Ligresti figlia a parte, però, nelle carceri italiane la situazione rimane quella che era ed il governo di cui fa parte il ministro non sembra aver fatto molto più che parlare (e soltanto parlare) di amnistia. Gli uomini di mister palle d’acciaio Letta, l’avranno scambiata per “amnesia” e pare siano così convinti di seguire alla perfezione l’ordine perentorio del capo dello Stato Napolitano.
E nel frattempo, si moltiplicano le proteste dei detenuti e delle loro famiglie, meno fortunati di donna Ligresti e senza “santi in paradiso”.

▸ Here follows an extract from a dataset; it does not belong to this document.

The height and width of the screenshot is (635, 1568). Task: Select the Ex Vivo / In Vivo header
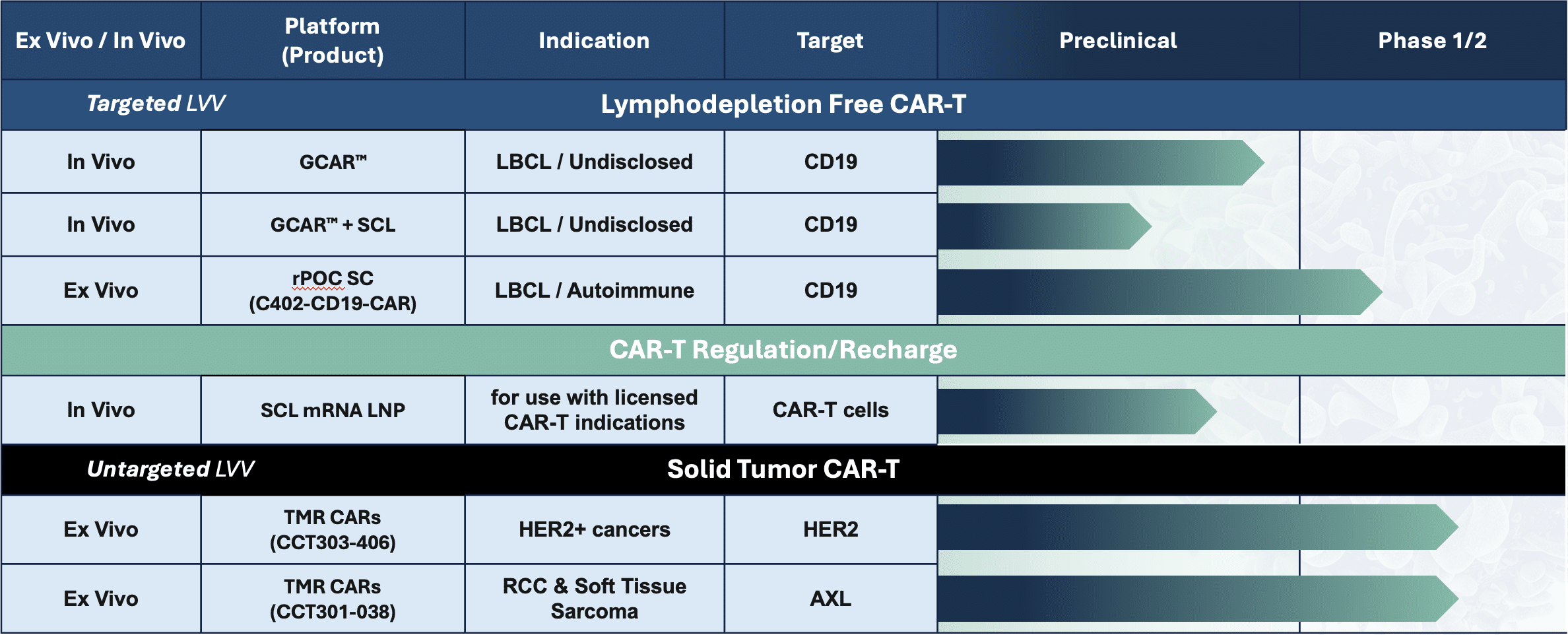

Protestano i parenti davanti il carcere di Napoli, rifiutano per sei giorni il cibo i detenuti di un carcere periferico come quello di Catanzaro per l’altro problema grave relativo al sovraffollamento. Mentre Angiolo Marroni, garante per i detenuti del Lazio, scrive a Giovanni Tamburino, presidente del Dipartimento dell’amministrazione penitenziaria, per segnalare i gravi problemi del nuovo complesso del carcere di Rebibbia a Roma. E spiega: «I problemi di carattere logistico e sanitario sono cominciati circa un anno fa: con l’avvio dei lavori a Regina Coeli, buona parte dei detenuti malati lì ricoverati è stata trasferita”. Una soluzione di ripiego per una situazione che “è rapidamente degenerata diventando, oggi, drammatica. Il reparto non è nelle condizioni di ospitare esseri umani affetti dalle più disparate patologie e con scarse o nulle capacità deambulatorie. Celle e servizi non sono adeguati per i disabili».
Tutto ciò mentre i dati parlano di una sottostima del sovraffollamento delle carceri, dal momento che all’appello mancherebbero circa 4.500 posti rispetto alla capienza ufficiale di 47.599 posti su un totale di 64.564 detenuti.
Tra questi, ben 24.744 si trovano in custodia cautelare, 12.348 sono invece quelli che non hanno ancora subito una condanna di primo grado.
Ma intanto di riforma della giustizia e del sistema carcerario, al di là degli aspetti propagandistici, non se ne sente parlare.